**YOUR TASK**
Starting at the first line and ending at the last, reproduce the records below exactly.

**DATA SUPPLIED**
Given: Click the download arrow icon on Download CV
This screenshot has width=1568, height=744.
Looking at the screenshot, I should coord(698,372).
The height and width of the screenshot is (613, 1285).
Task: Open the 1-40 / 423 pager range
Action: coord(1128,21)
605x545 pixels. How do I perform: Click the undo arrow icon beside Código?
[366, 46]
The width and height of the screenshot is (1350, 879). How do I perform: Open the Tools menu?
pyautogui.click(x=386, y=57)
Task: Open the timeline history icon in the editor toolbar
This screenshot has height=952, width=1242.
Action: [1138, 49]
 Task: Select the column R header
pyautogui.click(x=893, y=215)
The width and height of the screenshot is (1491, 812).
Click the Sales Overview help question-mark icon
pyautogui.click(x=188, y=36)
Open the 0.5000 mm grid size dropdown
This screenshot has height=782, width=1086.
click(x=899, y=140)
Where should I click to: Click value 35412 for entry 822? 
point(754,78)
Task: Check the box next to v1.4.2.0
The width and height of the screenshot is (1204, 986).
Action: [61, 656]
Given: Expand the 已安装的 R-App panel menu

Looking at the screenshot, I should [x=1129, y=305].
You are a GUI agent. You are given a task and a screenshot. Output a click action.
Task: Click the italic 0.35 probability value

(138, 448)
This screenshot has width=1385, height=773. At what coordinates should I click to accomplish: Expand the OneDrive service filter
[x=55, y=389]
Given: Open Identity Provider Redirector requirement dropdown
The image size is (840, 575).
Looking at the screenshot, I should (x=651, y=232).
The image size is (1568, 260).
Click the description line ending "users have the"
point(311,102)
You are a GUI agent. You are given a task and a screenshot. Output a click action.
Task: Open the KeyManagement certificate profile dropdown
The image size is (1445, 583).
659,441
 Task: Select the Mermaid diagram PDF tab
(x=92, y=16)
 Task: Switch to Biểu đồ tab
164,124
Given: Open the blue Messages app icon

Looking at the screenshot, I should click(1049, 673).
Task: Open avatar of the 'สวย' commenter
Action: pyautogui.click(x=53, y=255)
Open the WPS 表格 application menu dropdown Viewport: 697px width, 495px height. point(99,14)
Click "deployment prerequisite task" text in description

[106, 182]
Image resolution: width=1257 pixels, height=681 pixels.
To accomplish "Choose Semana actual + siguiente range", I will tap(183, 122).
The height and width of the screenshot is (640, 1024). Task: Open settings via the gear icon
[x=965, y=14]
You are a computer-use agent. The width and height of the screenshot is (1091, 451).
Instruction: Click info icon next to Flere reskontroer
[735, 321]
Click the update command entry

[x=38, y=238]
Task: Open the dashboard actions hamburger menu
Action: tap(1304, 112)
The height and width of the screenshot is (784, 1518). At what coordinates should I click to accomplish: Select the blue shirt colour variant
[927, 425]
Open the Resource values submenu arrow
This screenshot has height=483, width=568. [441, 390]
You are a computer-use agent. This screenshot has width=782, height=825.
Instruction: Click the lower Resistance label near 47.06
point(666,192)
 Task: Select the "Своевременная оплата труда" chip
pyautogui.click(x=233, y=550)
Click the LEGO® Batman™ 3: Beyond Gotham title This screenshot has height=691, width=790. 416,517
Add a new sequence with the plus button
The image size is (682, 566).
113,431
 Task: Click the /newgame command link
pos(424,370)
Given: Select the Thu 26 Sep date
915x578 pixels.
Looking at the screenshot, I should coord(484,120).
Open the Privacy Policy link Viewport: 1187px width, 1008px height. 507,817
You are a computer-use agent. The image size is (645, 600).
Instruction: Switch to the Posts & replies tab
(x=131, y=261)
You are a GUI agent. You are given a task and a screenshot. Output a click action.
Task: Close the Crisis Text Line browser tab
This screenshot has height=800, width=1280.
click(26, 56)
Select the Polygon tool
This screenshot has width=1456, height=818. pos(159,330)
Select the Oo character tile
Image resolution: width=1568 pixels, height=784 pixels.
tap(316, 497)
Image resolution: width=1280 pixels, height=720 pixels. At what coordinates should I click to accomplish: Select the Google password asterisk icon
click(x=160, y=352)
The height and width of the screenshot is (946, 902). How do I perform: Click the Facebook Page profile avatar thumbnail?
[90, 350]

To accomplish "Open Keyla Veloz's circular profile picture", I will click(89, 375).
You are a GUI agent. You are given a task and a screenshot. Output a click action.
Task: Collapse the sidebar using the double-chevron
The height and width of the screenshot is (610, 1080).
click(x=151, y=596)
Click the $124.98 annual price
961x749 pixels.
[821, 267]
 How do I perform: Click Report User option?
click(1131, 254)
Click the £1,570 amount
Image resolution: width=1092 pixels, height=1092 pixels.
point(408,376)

**SOLUTION FOR THIS EXERCISE**
Given: Click the download arrow icon on Download CV
This screenshot has width=1568, height=744.
Looking at the screenshot, I should coord(698,372).
The height and width of the screenshot is (613, 1285).
Task: Open the 1-40 / 423 pager range
Action: coord(1128,21)
605x545 pixels. How do I perform: Click the undo arrow icon beside Código?
[366, 46]
The width and height of the screenshot is (1350, 879). How do I perform: Open the Tools menu?
pyautogui.click(x=386, y=57)
Task: Open the timeline history icon in the editor toolbar
This screenshot has height=952, width=1242.
Action: [1138, 49]
 Task: Select the column R header
pyautogui.click(x=893, y=215)
The width and height of the screenshot is (1491, 812).
Click the Sales Overview help question-mark icon
pyautogui.click(x=188, y=36)
Open the 0.5000 mm grid size dropdown
This screenshot has height=782, width=1086.
click(x=899, y=140)
Where should I click to: Click value 35412 for entry 822? 
point(754,78)
Task: Check the box next to v1.4.2.0
The width and height of the screenshot is (1204, 986).
Action: [61, 656]
Given: Expand the 已安装的 R-App panel menu

Looking at the screenshot, I should [x=1129, y=305].
You are a GUI agent. You are given a task and a screenshot. Output a click action.
Task: Click the italic 0.35 probability value

(138, 448)
This screenshot has width=1385, height=773. At what coordinates should I click to accomplish: Expand the OneDrive service filter
[x=55, y=389]
Given: Open Identity Provider Redirector requirement dropdown
The image size is (840, 575).
Looking at the screenshot, I should (x=651, y=232).
The image size is (1568, 260).
Click the description line ending "users have the"
point(311,102)
You are a GUI agent. You are given a task and a screenshot. Output a click action.
Task: Open the KeyManagement certificate profile dropdown
The image size is (1445, 583).
659,441
 Task: Select the Mermaid diagram PDF tab
(x=92, y=16)
 Task: Switch to Biểu đồ tab
164,124
Given: Open the blue Messages app icon

Looking at the screenshot, I should click(1049, 673).
Task: Open avatar of the 'สวย' commenter
Action: pyautogui.click(x=53, y=255)
Open the WPS 表格 application menu dropdown Viewport: 697px width, 495px height. point(99,14)
Click "deployment prerequisite task" text in description

[106, 182]
Image resolution: width=1257 pixels, height=681 pixels.
To accomplish "Choose Semana actual + siguiente range", I will tap(183, 122).
The height and width of the screenshot is (640, 1024). Task: Open settings via the gear icon
[x=965, y=14]
You are a computer-use agent. The width and height of the screenshot is (1091, 451).
Instruction: Click info icon next to Flere reskontroer
[735, 321]
Click the update command entry

[x=38, y=238]
Task: Open the dashboard actions hamburger menu
Action: tap(1304, 112)
The height and width of the screenshot is (784, 1518). At what coordinates should I click to accomplish: Select the blue shirt colour variant
[927, 425]
Open the Resource values submenu arrow
This screenshot has height=483, width=568. [441, 390]
You are a computer-use agent. This screenshot has width=782, height=825.
Instruction: Click the lower Resistance label near 47.06
point(666,192)
 Task: Select the "Своевременная оплата труда" chip
pyautogui.click(x=233, y=550)
Click the LEGO® Batman™ 3: Beyond Gotham title This screenshot has height=691, width=790. 416,517
Add a new sequence with the plus button
The image size is (682, 566).
113,431
 Task: Click the /newgame command link
pos(424,370)
Given: Select the Thu 26 Sep date
915x578 pixels.
Looking at the screenshot, I should coord(484,120).
Open the Privacy Policy link Viewport: 1187px width, 1008px height. 507,817
You are a computer-use agent. The image size is (645, 600).
Instruction: Switch to the Posts & replies tab
(x=131, y=261)
You are a GUI agent. You are given a task and a screenshot. Output a click action.
Task: Close the Crisis Text Line browser tab
This screenshot has height=800, width=1280.
click(26, 56)
Select the Polygon tool
This screenshot has width=1456, height=818. pos(159,330)
Select the Oo character tile
Image resolution: width=1568 pixels, height=784 pixels.
tap(316, 497)
Image resolution: width=1280 pixels, height=720 pixels. At what coordinates should I click to accomplish: Select the Google password asterisk icon
click(x=160, y=352)
The height and width of the screenshot is (946, 902). How do I perform: Click the Facebook Page profile avatar thumbnail?
[90, 350]

To accomplish "Open Keyla Veloz's circular profile picture", I will click(89, 375).
You are a GUI agent. You are given a task and a screenshot. Output a click action.
Task: Collapse the sidebar using the double-chevron
The height and width of the screenshot is (610, 1080).
click(x=151, y=596)
Click the $124.98 annual price
961x749 pixels.
[821, 267]
 How do I perform: Click Report User option?
click(1131, 254)
Click the £1,570 amount
Image resolution: width=1092 pixels, height=1092 pixels.
point(408,376)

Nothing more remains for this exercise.